The LEGO Foundation and LEGO Group unveiled a new way for blind and visually impaired kids to learn Braille in a playful and engaging way — LEGO Braille Bricks.

Launched at the Sustainable Brands Conference in Paris, prototypes have been shaped in collaboration with blind associations from Denmark, Brazil, the UK, and Norway.

“With thousands of audiobooks and computer programs now available, fewer kids are learning to read Braille,” says Philippe Chazal, treasurer of the European Blind Union. “This is particularly critical when we know that Braille users often are more independent, have a higher level of education and better employment opportunities. We strongly believe LEGO Braille Bricks can help boost the level of interest in learning Braille, so we’re thrilled that the LEGO Foundation is making it possible to further this concept and bring it to children around the world.”

LEGO Braille Bricks

The LEGO Foundation and LEGO Group are working on a new way to help blind and visually impaired kids learn through play — LEGO Braille Bricks.

Posted by The Toy Book on Wednesday, 24 April 2019

LEGO Braille Bricks will be molded with the same number of studs used for individual letters and numbers in the Braille alphabet, while remaining fully compatible with the LEGO System in play. To ensure the tool is inclusive allowing sighted teachers, students and family members to interact on equal terms, each brick will also feature a printed letter or character.

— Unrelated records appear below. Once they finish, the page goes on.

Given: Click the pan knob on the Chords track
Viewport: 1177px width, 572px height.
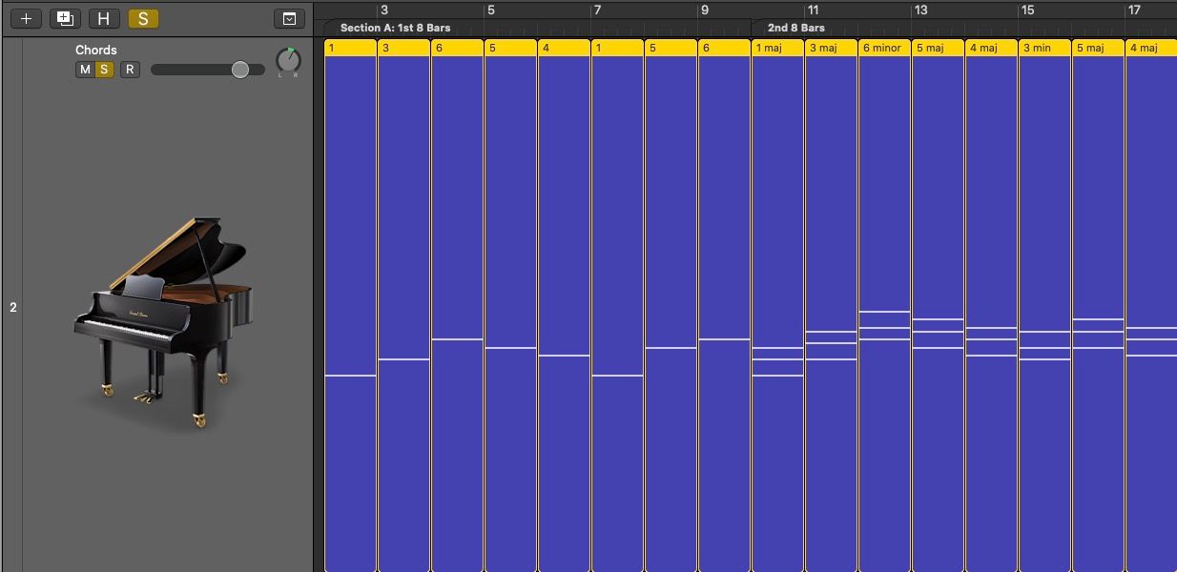Looking at the screenshot, I should click(x=289, y=60).
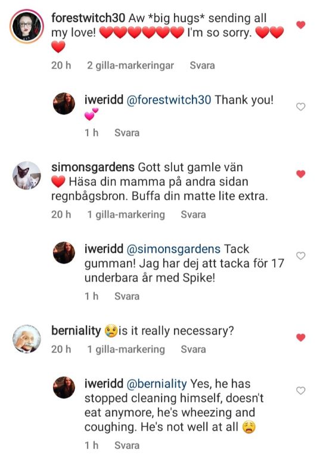Viewport: 323px width, 458px height.
Task: Like iweridd's reply about wheezing and coughing
Action: coord(300,391)
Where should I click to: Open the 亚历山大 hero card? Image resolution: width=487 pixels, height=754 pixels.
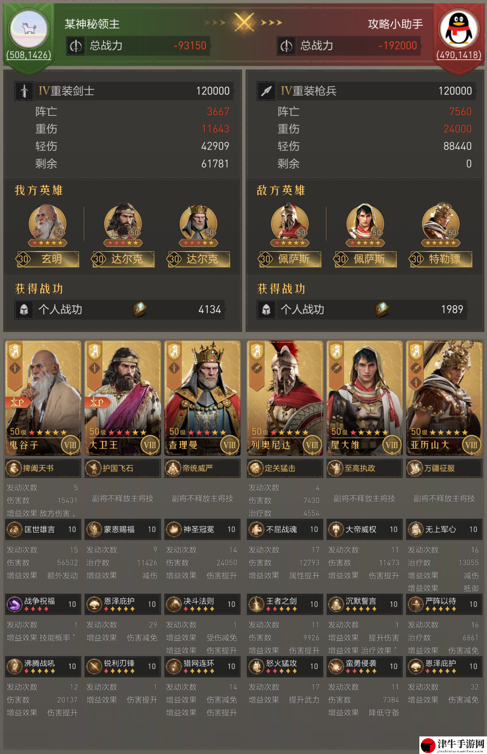444,398
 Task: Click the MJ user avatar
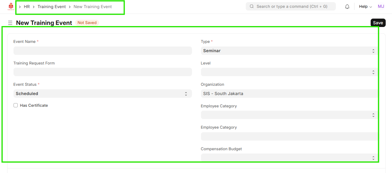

Following testing this year, the official LEGO Braille Bricks kit is expected to launch in 2020. It will contain approximately 250 LEGO Braille Bricks covering the full alphabet, numbers 0-9, select math symbols, and inspiration for teaching and interactive games.

“Blind and visually impaired children have dreams and aspirations for their future just as sighted children” added John Goodwin, CEO of the LEGO Foundation. “They have the same desire and need to explore the world and socialize through play, but often face involuntary isolation as a consequence of exclusion from activities. In the LEGO Foundation, we believe children learn best through play and in turn develop the breadth of skills, such as creativity, collaboration and communication, that they need in the post 4th Industrial Revolution. With this project, we are bringing a playful and inclusive approach to learning Braille to children. I hope children, parents, caregivers, teachers and practitioners worldwide will be as excited as we are, and we can’t wait to see the positive impact.”